Stated problem ->
Convert the data into a Markdown table with the columns Row and Line, starting at the line that contains "The image size is (901, 507)." and continuing through the end of the data. Skip blank lines and leave the pictures out.

Material for this task ->
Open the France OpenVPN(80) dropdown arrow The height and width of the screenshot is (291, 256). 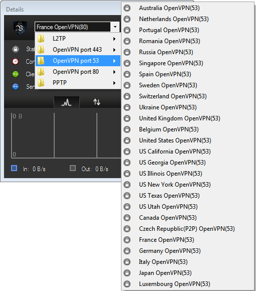coord(115,27)
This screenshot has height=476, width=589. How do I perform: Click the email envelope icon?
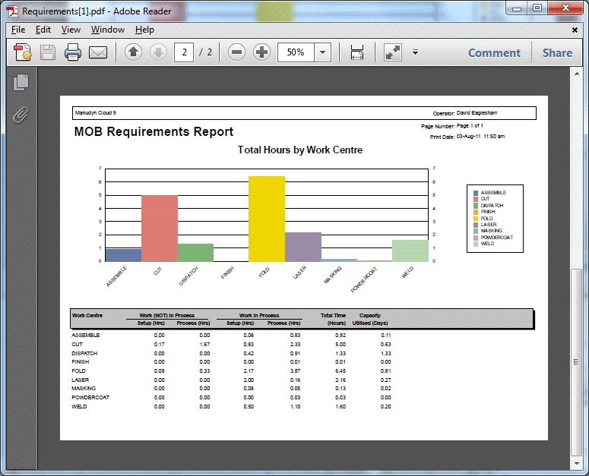(x=98, y=52)
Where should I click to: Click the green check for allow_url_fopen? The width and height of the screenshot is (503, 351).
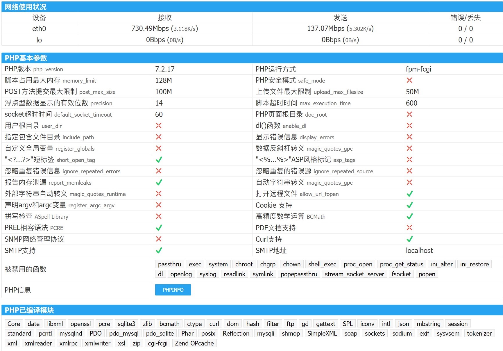coord(409,194)
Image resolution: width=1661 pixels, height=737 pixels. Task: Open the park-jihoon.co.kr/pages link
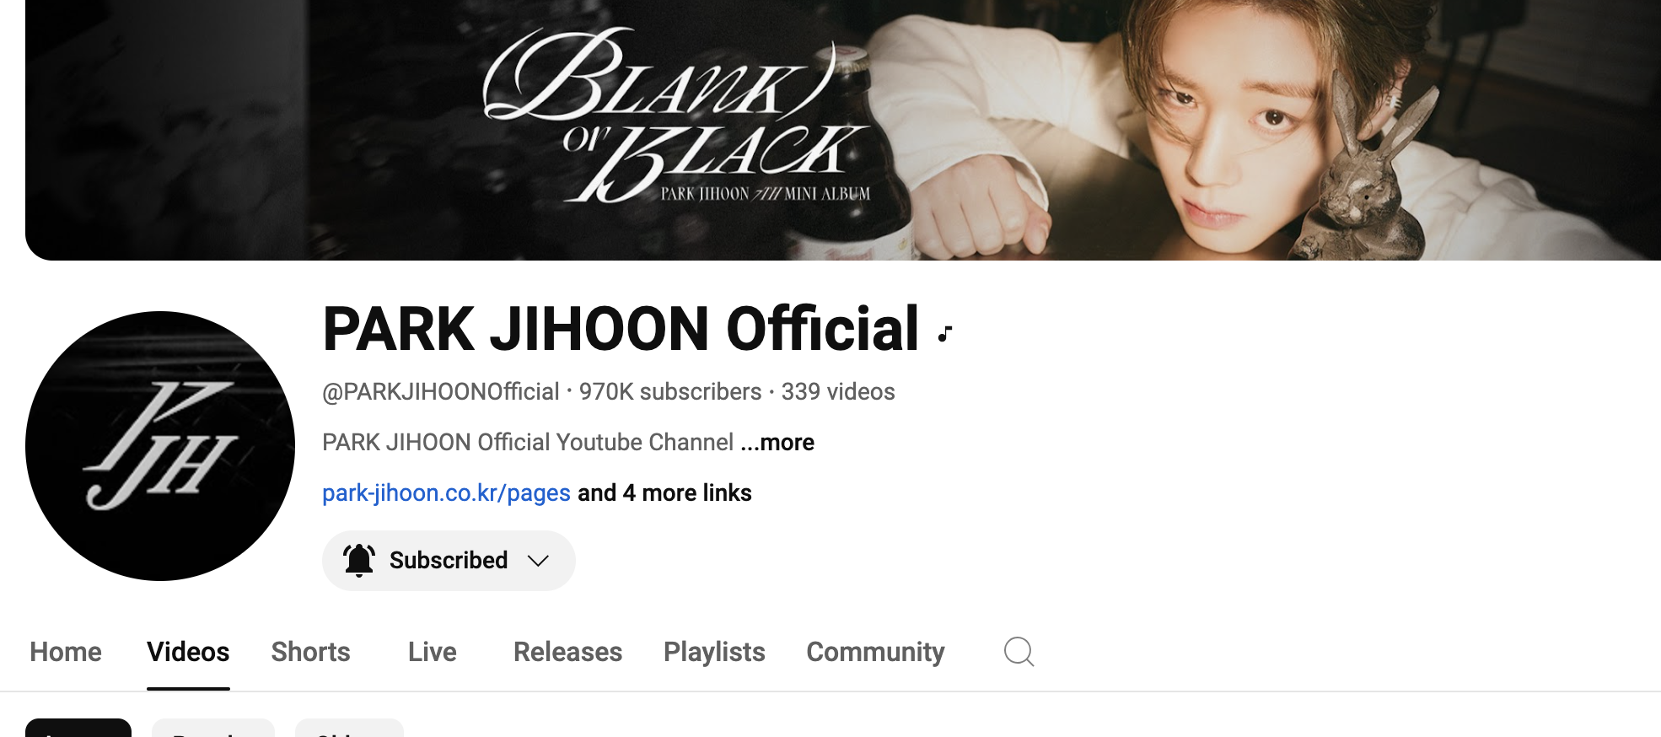pyautogui.click(x=446, y=493)

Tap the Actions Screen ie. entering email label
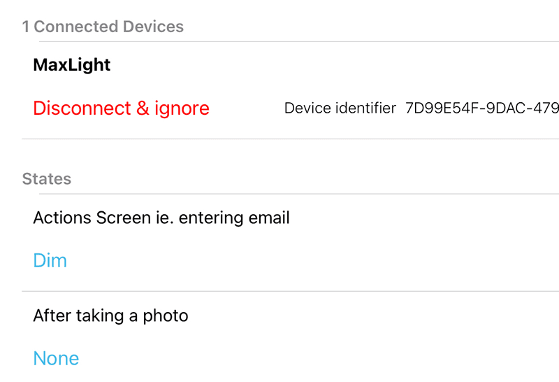pos(161,218)
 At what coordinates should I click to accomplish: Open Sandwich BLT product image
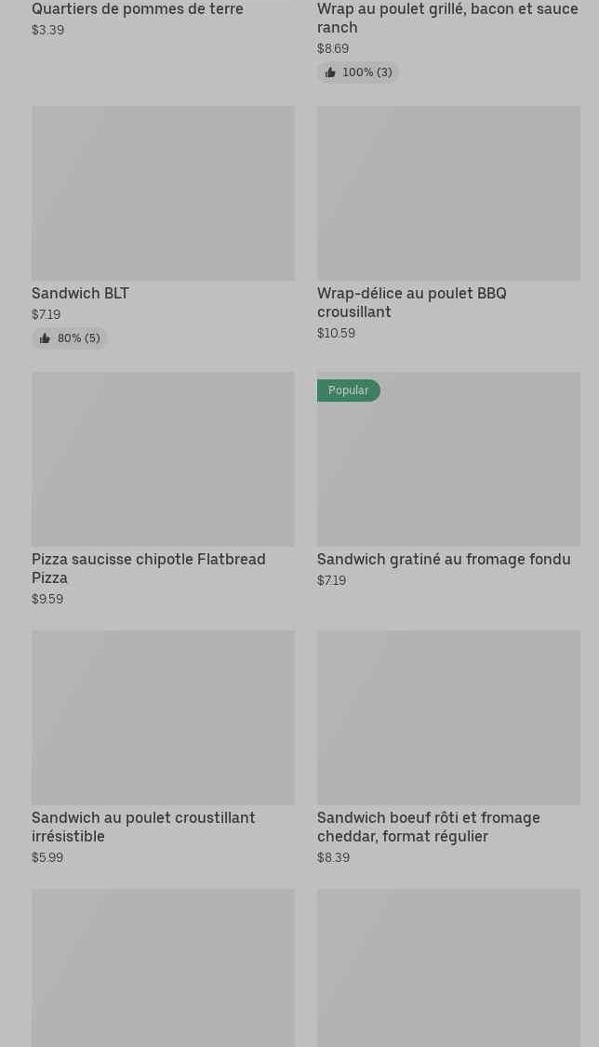coord(163,193)
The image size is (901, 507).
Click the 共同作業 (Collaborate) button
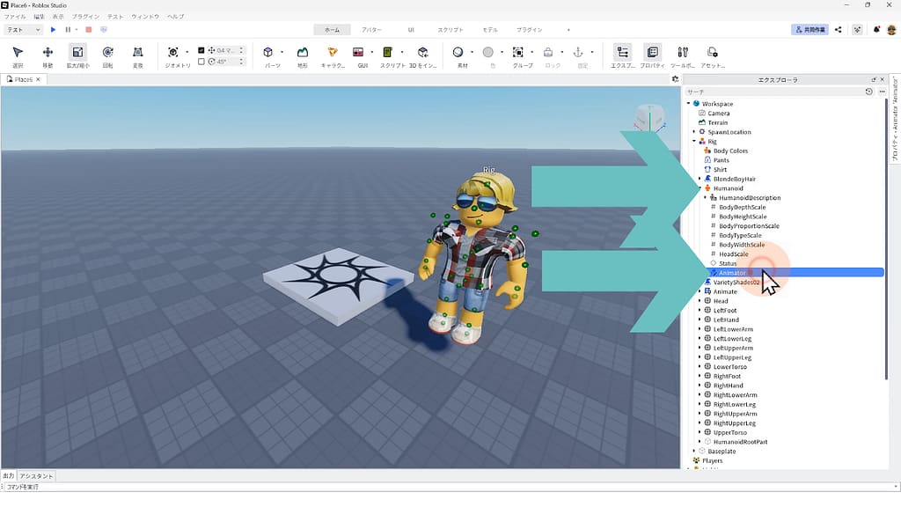[x=809, y=30]
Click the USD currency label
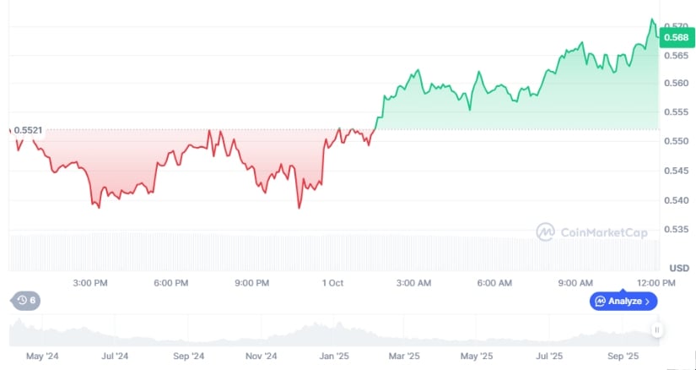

Exercise output ->
| Row | Line |
|---|---|
| 1 | The image size is (901, 507). |
| 2 | Click the 共同作業 (Collaborate) button |
| 3 | [x=809, y=30] |
| 4 | Click the USD currency label |